══ Exercise text ══
On May 16, 2002 an explosion occurred at the Evergreen Hotel in Davao City, Philippines leaving American, Michael Meiring severely injured. The explosion was caused by a dynamite allegedly kept by Meiring inside his hotel room.

Background
On May 16, 2002, an explosion occurred at the Evergreen Hotel in Davao City, particularly inside the room which was stayed by American oncologist, Michael Meiring who was reportedly doing treasure hunting in the country since the 1990s. The explosion was caused by a dynamite he was allegedly keeping inside the room. Meiring was confined at the Davao Doctors Hospital after he sustained third-degree burns and had his leg amputated.

On May 19, 2002 Agents from the US Federal Bureau of Investigation (FBI) reportedly brought Meiring out of Davao City to Manila via Subic Air through chartered flight allegedly arranged by the US Embassy in Manila. By May 22, he is already confined at the Makati Medical Center which is one of the two hospitals accredited by Meiring's medical insurance. Meiring's insurance could not cover the American's bills at the Davao Medical Center which is the reportedly the reason for his immediate transfer.

Victim

Michael Terrence Meiring is a former citizen of South Africa of British descent who reportedly fled the African country during the later years of the Apartheid era. He reportedly practiced his profession as a doctor for the South African police while being affiliated with the African National Congress of Nelson Mandela.
═══
◆ Task list:
A: In the text about the Davao hotel explosion, why was Meiring moved to the Makati Medical Center? Answer in one to three sentences.
B: Pick up the text about the Davao hotel explosion after its final sentence and keep writing.
The data after this text is separate material with no connection to it.
══ Exercise data ══
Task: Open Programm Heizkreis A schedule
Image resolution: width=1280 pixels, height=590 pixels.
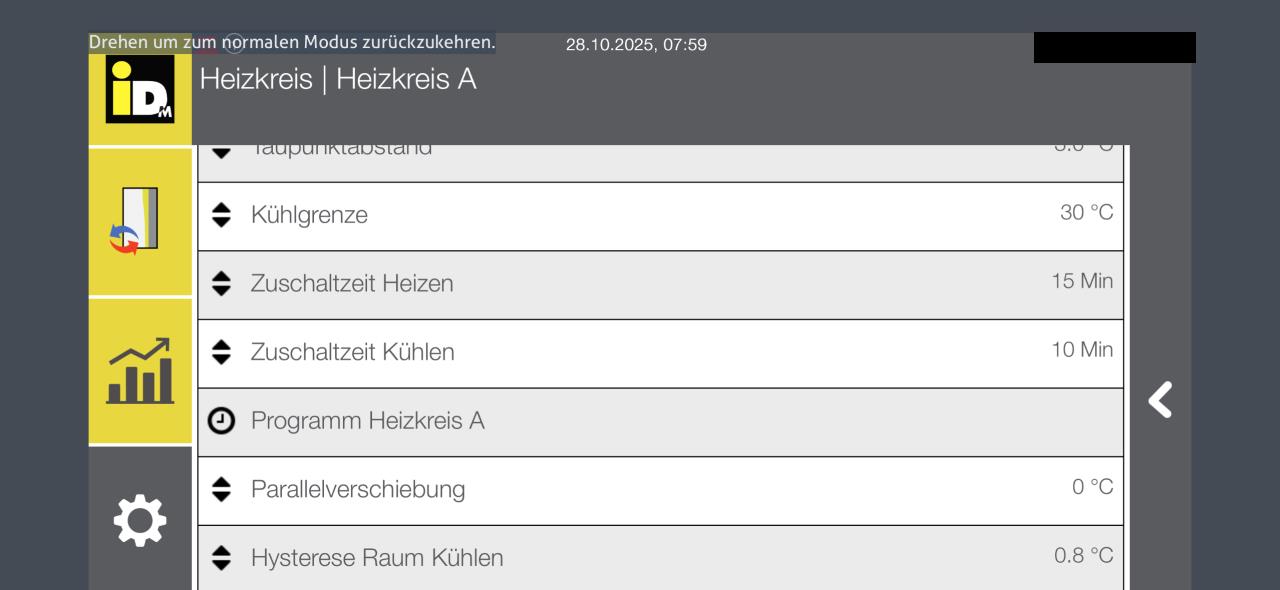Action: point(367,421)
═══
◆ Answers to the tasks:
A: His medical insurance could not cover his bills at the Davao Medical Center, which is reportedly why he was transferred right away. The Makati Medical Center is one of the two hospitals accredited by his insurance.

B:
David Hawthorn, a close friend of Meiring claimed that his friend confessed of giving of a box of old US federal notes to the Mandela government. The box was one of 12 with each estimated to contain $500 million each. Meiring secured permits from the Fidel Ramos administration to hunt for treasure in sunken American and Japanese ships. He later partnered with a powerful Manila-based group which has links to James Rowe. According to American intelligence analyst Dan Crawford, Rowe himself is linked to a Nevada white supremacist and tax revolt group which has connection the Neo-Nazi Party in the United States and the Fifth Reich group of Germany.

Meiring's American friends suspected that the Manila group may have conspired against him. According to both Hawthorn and secretary Silvya Durante, Meiring was feared for his life who reportedly says "it has to do with the treasure".

Legacy

The explosion is attributed to President Rodrigo Duterte's hostility towards the United States. In May 2016, Duterte's spokesman Peter Laviña cites the incident that involve Meiring as the reason for Duterte's negative sentiment towards the United States.

Meiring was brought out of the country supposedly by US Embassy officials despite facing charges of possessing explosives which Duterte took offense against. He called the alleged act a disrespect against the sovereignty of the Philippines. Duterte says that he has received no apology from the United States for the incident.

Duterte was still Mayor of Davao City at the time of the incident. At that time, Duterte said that he holds Meiring responsible for the incident saying that he refused to cooperate with the police when they made a search in his room before the explosion.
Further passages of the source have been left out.